Article
Building an HDB Resale Price Predictor: A Technical Deep Dive into Feature Engineering and Regression
Introduction: Decoding Singapore’s Unique Housing Market with Data
Singapore’s public housing (HDB flats) market is a dominant feature of its urban landscape, housing over 80% of the population. Predicting HDB resale prices is not just an academic exercise; it has significant financial implications for citizens and provides valuable insights for urban planning. This post offers a technical walkthrough of a project that evolved from academic research to a production-ready application, detailing the data processing, feature engineering, modeling techniques, and architectural decisions that enable real-world deployment.
For a higher-level overview of this project’s significance, key findings, and policy implications for Singapore, please see the HDB Resale Price Insights: A Data-Driven Analysis for Singapore’s Housing Market Project Page.
Predict HDB Resale Prices!
Experience the production application built from this technical implementation:
Launch Price PredictorThe Technical Architecture: From Research to Production
This project underwent a significant evolution from academic research to production deployment. Understanding this transformation is crucial to appreciating the technical decisions made.
Project Evolution Journey
Phase 1: Research Foundation (notebooks/making_predictions_on_HDB_resale_price.ipynb)
- Comprehensive EDA with 150+ engineered features
- Academic rigor: Statistical significance testing, multicollinearity analysis
- Maximum accuracy focus: 92.78% R² score with complex feature engineering
Phase 2: Production Transformation (Current architecture)
- User-centric design: Streamlined to essential, user-providable features
- Pipeline-first approach: Consistent preprocessing for training and inference
- Deployment-ready: Modular architecture supporting both local and cloud deployment
Production Architecture
├── app.py # Main Streamlit application entry point
├── app/ # Streamlit application modules
│ ├── components/ # Reusable UI components (sidebar, visualizations)
│ ├── pages/ # Individual page modules
│ ├── views/ # Core view components (home, prediction, insights)
│ └── main.py # Application routing and configuration
├── src/ # Core business logic
│ ├── data/ # Data loading, preprocessing, and feature engineering
│ ├── models/ # Prediction models, training, and evaluation
│ ├── utils/ # Helper functions and utilities
│ └── visualization/ # Plotting and mapping utilities
├── models/ # Trained model artifacts (.pkl files and metadata)
├── configs/ # Configuration files (YAML, JSON)
├── scripts/ # Training and utility scripts
└── requirements.txt # Python 3.11 dependencies
The Data Science Implementation: Technical Deep Dive
Our goal was to build an accurate, interpretable, and production-deployable model for HDB resale prices. This involved several key technical stages.

◆ DATASET EXCERPT ◆
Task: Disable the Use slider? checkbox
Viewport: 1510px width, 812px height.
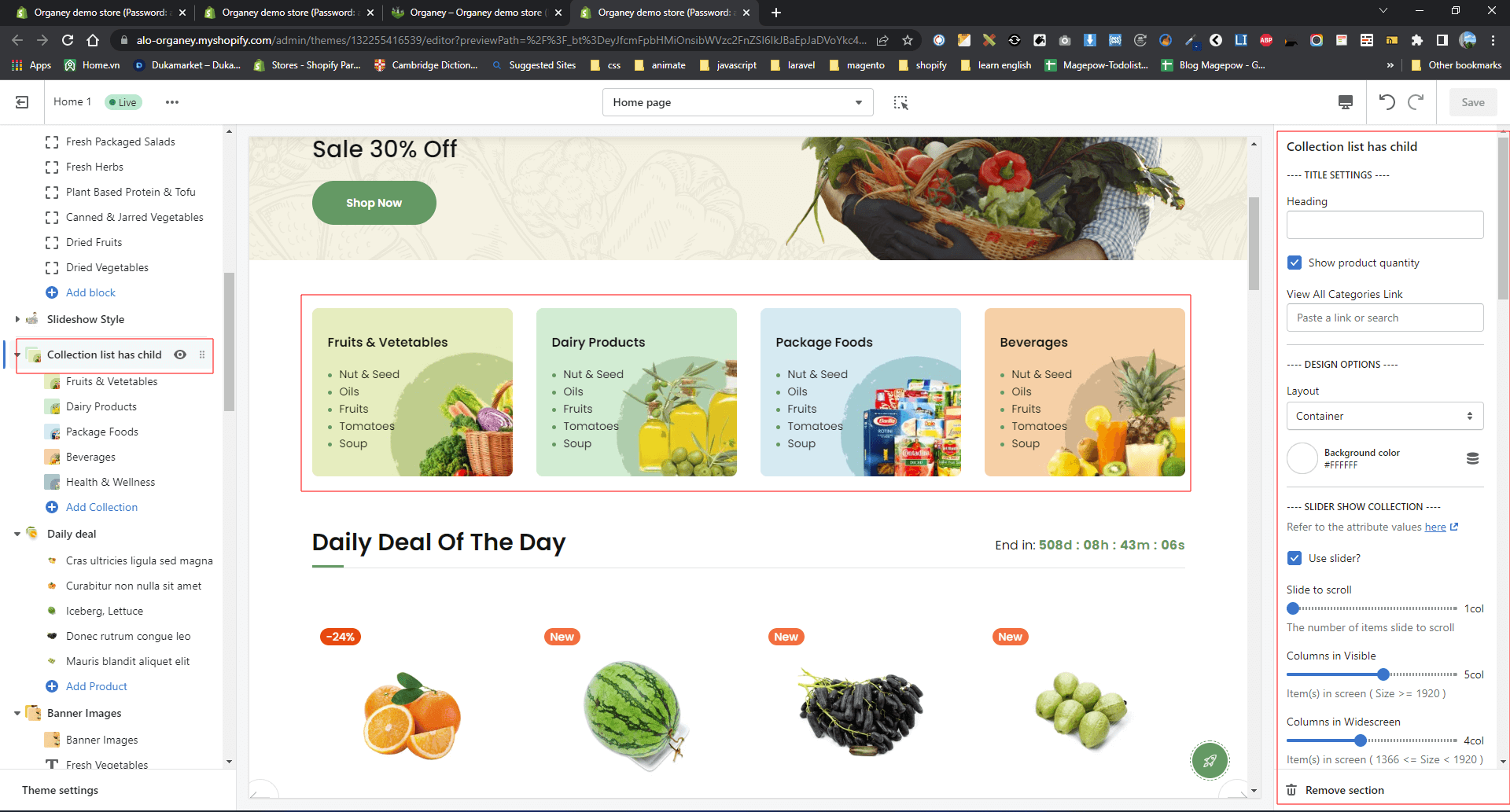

◆ WHAT TO DO ◆
According to the HDB resale price article, what R² score did the research phase reach? The data has nothing to do with the HDB resale price article.

◆ EXERCISE OUTPUT ◆
92.78%